What is expected → Restate exactly, and only, the lines from the one containing "Click the Home navigation button" through the end of the entries, keeping both endpoints.

***** Excerpted data

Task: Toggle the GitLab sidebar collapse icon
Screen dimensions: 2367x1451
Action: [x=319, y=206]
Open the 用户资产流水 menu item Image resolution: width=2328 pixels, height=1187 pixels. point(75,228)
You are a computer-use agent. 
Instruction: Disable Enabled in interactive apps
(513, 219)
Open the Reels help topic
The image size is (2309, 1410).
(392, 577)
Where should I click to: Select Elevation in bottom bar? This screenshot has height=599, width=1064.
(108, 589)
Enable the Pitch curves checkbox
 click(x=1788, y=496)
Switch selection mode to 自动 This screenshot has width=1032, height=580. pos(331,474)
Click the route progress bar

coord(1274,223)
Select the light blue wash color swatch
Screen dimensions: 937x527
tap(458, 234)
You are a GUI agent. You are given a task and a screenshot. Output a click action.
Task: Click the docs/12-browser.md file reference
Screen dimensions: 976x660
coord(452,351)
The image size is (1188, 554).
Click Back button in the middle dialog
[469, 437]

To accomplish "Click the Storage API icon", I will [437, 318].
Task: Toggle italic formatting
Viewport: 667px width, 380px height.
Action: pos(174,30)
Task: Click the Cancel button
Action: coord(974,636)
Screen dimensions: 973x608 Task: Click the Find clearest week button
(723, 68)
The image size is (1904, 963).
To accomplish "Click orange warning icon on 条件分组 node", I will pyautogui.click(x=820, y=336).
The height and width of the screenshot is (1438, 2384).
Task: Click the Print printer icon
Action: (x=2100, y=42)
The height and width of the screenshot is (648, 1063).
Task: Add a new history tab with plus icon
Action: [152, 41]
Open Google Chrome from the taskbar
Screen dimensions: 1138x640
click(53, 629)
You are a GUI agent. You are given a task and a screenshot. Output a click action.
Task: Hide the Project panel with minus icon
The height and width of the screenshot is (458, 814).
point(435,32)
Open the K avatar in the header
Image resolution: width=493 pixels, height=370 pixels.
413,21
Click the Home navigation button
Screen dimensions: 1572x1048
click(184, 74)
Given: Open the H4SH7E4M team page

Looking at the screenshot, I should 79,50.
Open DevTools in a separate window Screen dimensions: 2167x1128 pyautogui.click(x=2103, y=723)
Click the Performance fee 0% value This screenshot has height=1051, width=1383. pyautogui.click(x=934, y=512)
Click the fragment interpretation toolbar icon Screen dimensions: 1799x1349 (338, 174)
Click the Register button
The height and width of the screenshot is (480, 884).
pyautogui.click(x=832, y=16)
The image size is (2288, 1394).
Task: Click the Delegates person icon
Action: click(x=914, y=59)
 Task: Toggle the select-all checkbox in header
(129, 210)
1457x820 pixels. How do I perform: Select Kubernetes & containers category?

**********

Reply →
Click the Home navigation button
Screen dimensions: 1572x1048
click(184, 74)
Given: Open the H4SH7E4M team page

Looking at the screenshot, I should 79,50.
Open DevTools in a separate window Screen dimensions: 2167x1128 pyautogui.click(x=2103, y=723)
Click the Performance fee 0% value This screenshot has height=1051, width=1383. pyautogui.click(x=934, y=512)
Click the fragment interpretation toolbar icon Screen dimensions: 1799x1349 (338, 174)
Click the Register button
The height and width of the screenshot is (480, 884).
pyautogui.click(x=832, y=16)
The image size is (2288, 1394).
Task: Click the Delegates person icon
Action: click(x=914, y=59)
 Task: Toggle the select-all checkbox in header
(129, 210)
1457x820 pixels. How do I perform: Select Kubernetes & containers category?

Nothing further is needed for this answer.